▶ [Your goal]
Please copy out the whole reading note on Naomi Alderman's Disobedience, word for word.

▶ [Selected passage]
········

26 - 01 April - Naomi Alderman, Disobedience (London: Viking, 2006, now Penguin) I liked this a lot, although it gave me a feeling I occasionally get when I'm reading books about being Jewish, which is a slightly icky feeling that I may be enjoying it because I find it exotic. I very rarely read books about being Christian - possibly never, if you don't count CS Lewis' fiction (maybe Screwtape counts?), and rarely books about being X religion (I've read some Randa Abdel-Fattah, which are these fairly cute books about growing up Muslim in Australia, and.. that's it, I think.) On the other hand, religious feeling is a meaningful human experience that I think is probably good for me to read about, yet I usually find I can't read meaningfully or tolerantly about Christianity in fiction because of the whole went-to-an-xtian-school-etc thing. So. I dunno. *shrugs* Anyway, I enjoyed this very much, I think Alderman was pretty clever here, I could wish it had a slightly better cover though (it's all... pink.)

········

▶ [Provided information]
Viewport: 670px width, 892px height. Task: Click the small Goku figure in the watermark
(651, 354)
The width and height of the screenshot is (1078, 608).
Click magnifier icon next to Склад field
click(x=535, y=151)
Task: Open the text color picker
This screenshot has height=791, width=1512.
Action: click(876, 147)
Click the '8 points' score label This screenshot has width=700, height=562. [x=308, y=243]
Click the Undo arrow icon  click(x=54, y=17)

········

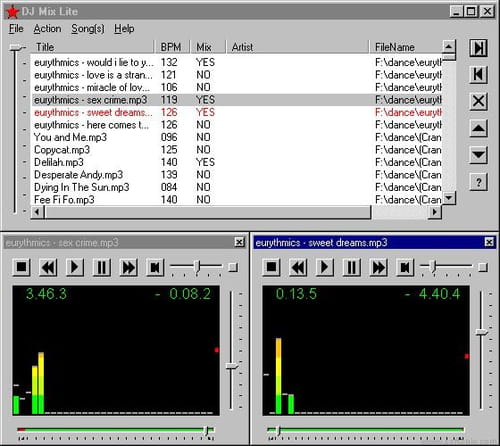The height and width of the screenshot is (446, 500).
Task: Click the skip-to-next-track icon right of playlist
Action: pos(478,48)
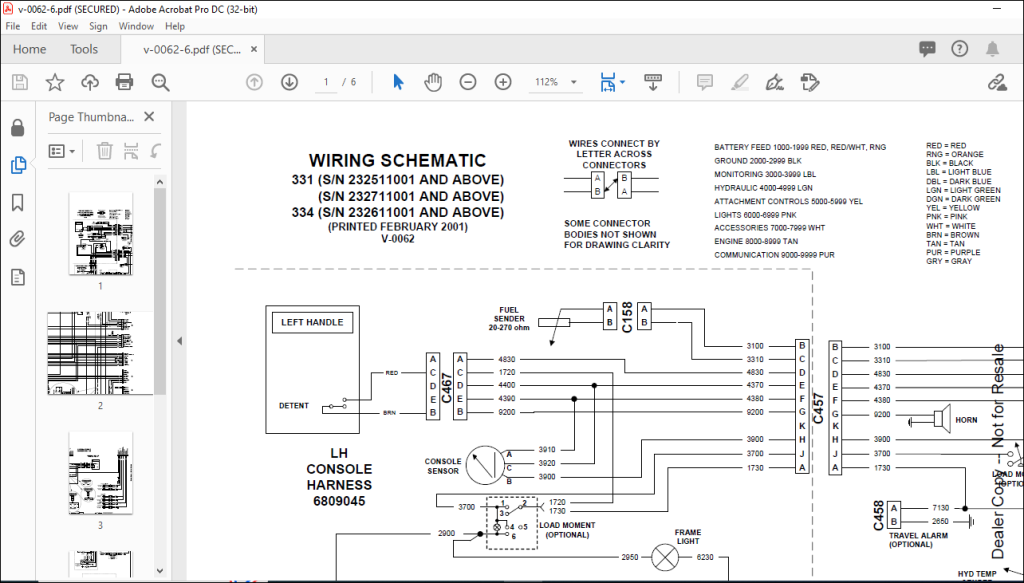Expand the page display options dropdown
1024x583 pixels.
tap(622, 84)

········

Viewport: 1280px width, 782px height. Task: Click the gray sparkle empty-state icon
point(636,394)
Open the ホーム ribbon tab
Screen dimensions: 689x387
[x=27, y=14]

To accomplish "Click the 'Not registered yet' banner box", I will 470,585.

········

▶ [Full solution]
26 - 01 April - Naomi Alderman, Disobedience (London: Viking, 2006, now Penguin) I liked this a lot, although it gave me a feeling I occasionally get when I'm reading books about being Jewish, which is a slightly icky feeling that I may be enjoying it because I find it exotic. I very rarely read books about being Christian - possibly never, if you don't count CS Lewis' fiction (maybe Screwtape counts?), and rarely books about being X religion (I've read some Randa Abdel-Fattah, which are these fairly cute books about growing up Muslim in Australia, and.. that's it, I think.) On the other hand, religious feeling is a meaningful human experience that I think is probably good for me to read about, yet I usually find I can't read meaningfully or tolerantly about Christianity in fiction because of the whole went-to-an-xtian-school-etc thing. So. I dunno. *shrugs* Anyway, I enjoyed this very much, I think Alderman was pretty clever here, I could wish it had a slightly better cover though (it's all... pink.)